No special test record is required to register that Sleipner and Co. elicit more room information than most competitors with well known recordings: The sound emanating from the speakers is happening even more naturally, imaginary rooms seem even more sweeping - I really have to pull myself together to avoid the obvious term "airier", otherwise it would have been too close to a corny pun about the bearing technology of the Sleipner. The tonearm and turntable convey the music completely without any spectacle or effects. The Sleipner keeps the sound of the record in the foreground - the turntable is far too reserved to impose its own stamp on the whole thing. However, the quality of the tonearm and turntable steered clear of reproducing any mechanically induced artifacts like few others - again a parallel to the Continuum. This freedom from noise not usually detectable on the record, is first produced during the playback operation. It enables the Sleipner to apparently extract more information from the grooves. Of course, other turntables also pick this up. However, they do mask tiny fine information with only the slightest bearing noise.

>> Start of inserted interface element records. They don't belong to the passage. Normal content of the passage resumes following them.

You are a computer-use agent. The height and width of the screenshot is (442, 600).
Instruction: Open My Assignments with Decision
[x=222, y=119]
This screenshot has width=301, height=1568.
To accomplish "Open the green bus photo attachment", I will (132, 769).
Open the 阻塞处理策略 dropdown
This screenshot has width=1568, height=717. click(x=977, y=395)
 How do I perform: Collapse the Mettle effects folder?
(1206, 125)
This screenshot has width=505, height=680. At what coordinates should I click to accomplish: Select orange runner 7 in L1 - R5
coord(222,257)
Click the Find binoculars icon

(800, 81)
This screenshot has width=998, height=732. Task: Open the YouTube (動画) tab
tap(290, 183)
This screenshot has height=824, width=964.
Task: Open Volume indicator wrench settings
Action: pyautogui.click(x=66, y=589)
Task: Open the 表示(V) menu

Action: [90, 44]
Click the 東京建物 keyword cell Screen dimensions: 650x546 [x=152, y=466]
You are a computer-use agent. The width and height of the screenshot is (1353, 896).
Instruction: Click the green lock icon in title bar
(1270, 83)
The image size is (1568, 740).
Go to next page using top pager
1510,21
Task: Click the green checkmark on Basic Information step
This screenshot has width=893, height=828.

Just for fun, I put on the stereo laboratory version of the London/Decca SXL 6529: Holst “The Planets” with an orchestra array like in a widescreen format picture, full of dynamics and emotion, and yet so refined as never before. Of course, there are Japanese audiophile pressings with slightly less operating noise than German or even American pressings. But, if my memory serves me correctly, the silence in the record grooves with no signal, thanks to the Sleipner, is once again even more intense. The instruments of the Los Angeles Philharmonic Orchestra shine more impressively and with stronger tonal colors than ever before. No wonder that I didn’t have to activate the tonearm cueing mechanism as I am used to doing during the sound spectacle "Mars", but let the record play through to the end. No, I do not want to invoke the cliché that you will re-discover your record collection with the Sleipner. But even if you have previously enjoyed your records with extremely good equipment, you are likely to discover even more room information and some additional detail with the Sleipner. Too bad that Johnnie Bergmann is going to pick up his top model soon to demonstrate it at the High End show in Munich. I can not say how well the rest of the system there will harmonize with the room or whether the neighboring exhibitors will be limited to volume levels that allow the great skill of the Sleipner to be experienced. If it plays there the way it did in my listening room, this experience alone justifies a visit to the trade show.
Briefly back to my initial thesis: Thanks to its very special platter bearing technology, the Sleipner keeps itself sonically out of the music more than almost any other turntable known to me. And this restraint is shared with its developer: There aren’t any showmen at work here.